Le canon RAPIDFire Naval.

Le second RAPIDFire Naval sera installé sur une structure à l'arrière. On voit son emplacement devant le technicien en train de travailler. Au-dessus se trouve l'un des deux effecteurs non létaux et le système optronique Paseo XLR, ainsi qu'une antenne de communication par satellite.

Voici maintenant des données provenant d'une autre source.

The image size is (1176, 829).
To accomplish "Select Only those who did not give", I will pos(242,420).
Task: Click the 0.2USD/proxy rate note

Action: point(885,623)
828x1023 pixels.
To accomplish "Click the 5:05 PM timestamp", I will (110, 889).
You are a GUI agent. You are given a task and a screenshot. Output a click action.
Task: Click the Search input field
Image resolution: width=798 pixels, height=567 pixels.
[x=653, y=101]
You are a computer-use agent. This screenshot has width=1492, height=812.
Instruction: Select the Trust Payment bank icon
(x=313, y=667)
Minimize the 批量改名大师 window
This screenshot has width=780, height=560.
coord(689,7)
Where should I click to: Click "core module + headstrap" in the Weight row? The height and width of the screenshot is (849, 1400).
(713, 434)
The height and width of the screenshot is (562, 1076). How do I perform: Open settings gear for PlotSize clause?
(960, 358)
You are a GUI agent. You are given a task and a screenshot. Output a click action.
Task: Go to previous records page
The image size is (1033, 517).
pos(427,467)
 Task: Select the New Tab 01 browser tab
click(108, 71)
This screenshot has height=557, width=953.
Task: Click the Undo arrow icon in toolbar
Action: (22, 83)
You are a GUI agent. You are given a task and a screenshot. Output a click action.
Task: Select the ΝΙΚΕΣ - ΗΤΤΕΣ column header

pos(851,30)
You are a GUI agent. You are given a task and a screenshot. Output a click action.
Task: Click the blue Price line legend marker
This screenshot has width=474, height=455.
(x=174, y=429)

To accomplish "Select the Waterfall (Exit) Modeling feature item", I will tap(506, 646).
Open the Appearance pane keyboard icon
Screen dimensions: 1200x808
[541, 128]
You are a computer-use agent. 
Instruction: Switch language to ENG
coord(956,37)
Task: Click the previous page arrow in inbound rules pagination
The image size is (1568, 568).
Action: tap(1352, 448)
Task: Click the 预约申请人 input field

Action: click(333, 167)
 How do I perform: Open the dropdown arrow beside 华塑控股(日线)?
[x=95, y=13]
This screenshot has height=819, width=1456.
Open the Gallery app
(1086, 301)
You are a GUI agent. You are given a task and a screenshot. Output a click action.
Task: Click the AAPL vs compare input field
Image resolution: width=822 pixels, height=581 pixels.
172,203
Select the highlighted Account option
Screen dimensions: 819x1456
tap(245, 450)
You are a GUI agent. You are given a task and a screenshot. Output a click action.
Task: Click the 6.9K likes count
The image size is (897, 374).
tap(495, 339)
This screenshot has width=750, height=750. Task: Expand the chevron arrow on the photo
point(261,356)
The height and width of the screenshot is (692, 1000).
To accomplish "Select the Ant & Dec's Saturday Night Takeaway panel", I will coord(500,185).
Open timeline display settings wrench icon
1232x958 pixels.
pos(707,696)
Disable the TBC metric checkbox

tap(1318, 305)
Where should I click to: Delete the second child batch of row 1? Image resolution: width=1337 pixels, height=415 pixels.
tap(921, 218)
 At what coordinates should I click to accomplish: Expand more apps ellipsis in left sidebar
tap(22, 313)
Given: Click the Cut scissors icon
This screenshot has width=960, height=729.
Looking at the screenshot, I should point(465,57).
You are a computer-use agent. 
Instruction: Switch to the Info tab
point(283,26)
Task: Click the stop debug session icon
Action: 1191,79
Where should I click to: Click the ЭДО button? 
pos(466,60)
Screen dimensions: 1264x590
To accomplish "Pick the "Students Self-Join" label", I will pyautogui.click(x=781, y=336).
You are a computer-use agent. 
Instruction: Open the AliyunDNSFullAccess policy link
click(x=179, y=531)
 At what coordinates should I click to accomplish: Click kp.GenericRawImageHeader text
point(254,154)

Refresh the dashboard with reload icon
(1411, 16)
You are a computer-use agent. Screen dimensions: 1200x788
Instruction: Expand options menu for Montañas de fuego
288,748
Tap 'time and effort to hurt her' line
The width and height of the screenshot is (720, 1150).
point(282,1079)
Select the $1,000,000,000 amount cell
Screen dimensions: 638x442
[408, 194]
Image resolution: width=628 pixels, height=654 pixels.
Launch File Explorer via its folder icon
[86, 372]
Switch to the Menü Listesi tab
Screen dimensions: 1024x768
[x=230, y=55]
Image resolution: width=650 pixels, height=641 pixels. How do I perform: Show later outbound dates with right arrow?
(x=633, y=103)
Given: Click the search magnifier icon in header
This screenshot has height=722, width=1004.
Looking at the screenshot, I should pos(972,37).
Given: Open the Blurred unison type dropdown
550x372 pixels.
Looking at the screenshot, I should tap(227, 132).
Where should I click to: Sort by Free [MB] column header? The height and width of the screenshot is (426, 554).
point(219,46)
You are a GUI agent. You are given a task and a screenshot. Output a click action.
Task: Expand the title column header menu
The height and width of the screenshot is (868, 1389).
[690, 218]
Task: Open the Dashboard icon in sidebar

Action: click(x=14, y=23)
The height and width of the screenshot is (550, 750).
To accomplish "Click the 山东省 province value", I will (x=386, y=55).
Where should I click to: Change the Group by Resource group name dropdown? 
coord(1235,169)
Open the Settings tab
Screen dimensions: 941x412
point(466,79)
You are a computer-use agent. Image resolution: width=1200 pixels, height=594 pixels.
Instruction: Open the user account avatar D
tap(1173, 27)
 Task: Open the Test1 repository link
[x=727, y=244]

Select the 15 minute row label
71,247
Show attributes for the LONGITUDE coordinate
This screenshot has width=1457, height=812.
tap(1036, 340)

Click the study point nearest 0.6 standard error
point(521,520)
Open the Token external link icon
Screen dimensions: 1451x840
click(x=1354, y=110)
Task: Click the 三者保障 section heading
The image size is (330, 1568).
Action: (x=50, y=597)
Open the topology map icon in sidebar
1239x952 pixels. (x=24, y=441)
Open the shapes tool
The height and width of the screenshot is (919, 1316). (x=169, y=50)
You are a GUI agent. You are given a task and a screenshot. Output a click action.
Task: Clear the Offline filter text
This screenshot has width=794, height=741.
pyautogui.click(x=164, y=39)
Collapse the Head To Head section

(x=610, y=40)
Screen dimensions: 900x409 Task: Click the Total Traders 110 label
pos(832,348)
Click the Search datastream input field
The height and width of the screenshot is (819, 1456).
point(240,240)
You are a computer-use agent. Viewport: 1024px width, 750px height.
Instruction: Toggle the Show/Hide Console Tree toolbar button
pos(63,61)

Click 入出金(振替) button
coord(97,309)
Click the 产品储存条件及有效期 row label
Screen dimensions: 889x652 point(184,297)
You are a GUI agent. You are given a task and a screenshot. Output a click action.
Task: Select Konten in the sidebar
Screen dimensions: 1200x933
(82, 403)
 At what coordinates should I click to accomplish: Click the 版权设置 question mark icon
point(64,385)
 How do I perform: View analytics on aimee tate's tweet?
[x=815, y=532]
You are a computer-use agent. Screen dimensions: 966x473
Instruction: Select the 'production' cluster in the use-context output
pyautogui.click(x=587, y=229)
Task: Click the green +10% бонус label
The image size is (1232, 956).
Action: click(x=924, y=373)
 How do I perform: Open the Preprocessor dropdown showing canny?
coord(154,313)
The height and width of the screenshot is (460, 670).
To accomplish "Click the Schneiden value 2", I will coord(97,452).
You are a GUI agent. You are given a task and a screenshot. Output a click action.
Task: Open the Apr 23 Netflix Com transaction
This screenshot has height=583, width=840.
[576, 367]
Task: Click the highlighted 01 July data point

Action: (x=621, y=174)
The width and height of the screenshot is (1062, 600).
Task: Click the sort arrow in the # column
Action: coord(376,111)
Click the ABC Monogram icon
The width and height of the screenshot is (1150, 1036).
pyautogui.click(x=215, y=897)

Six mitrailleuses manuelles
En matière d’artillerie, en plus des RAPIDFire Naval, on notera que le Jacques Chevallier dispose de six sellettes, réparties à différents endroits du bateau, pour servir de supports à des mitrailleuses manuelles de 12.7 mm ou 7.62 mm, ainsi que des mini-guns.
Deux systèmes Simbad-RC
Les deux systèmes Simbad-RC, situés en arrière de la passerelle, ont quant eux été installés début mars. Donnant sur chaque bord, ces lanceurs mobiles sont équipés chacun de deux missiles antiaériens prêts à l’emploi, en l’occurrence la dernière version du Mistral 3 de MBDA. Une arme dotée d’un nouvel imageur infrarouge capable de détecter de faibles signatures thermiques et dont la portée a été augmentée, passant à 8 kilomètres (contre 6 pour l’ancien Mistral). En plus de pouvoir traiter des cibles aériennes (aéronefs, missiles antinavire et drones), le Simbad-RC peut aussi jour dans la catégorie mer-mer puisque le Mistral 3 été également été conçu pour pouvoir neutraliser de petits mobiles de surface, en particulier des embarcations rapides.

L'un des deux systèmes surface-air Simbad-RC installés en arrière de la passerelle.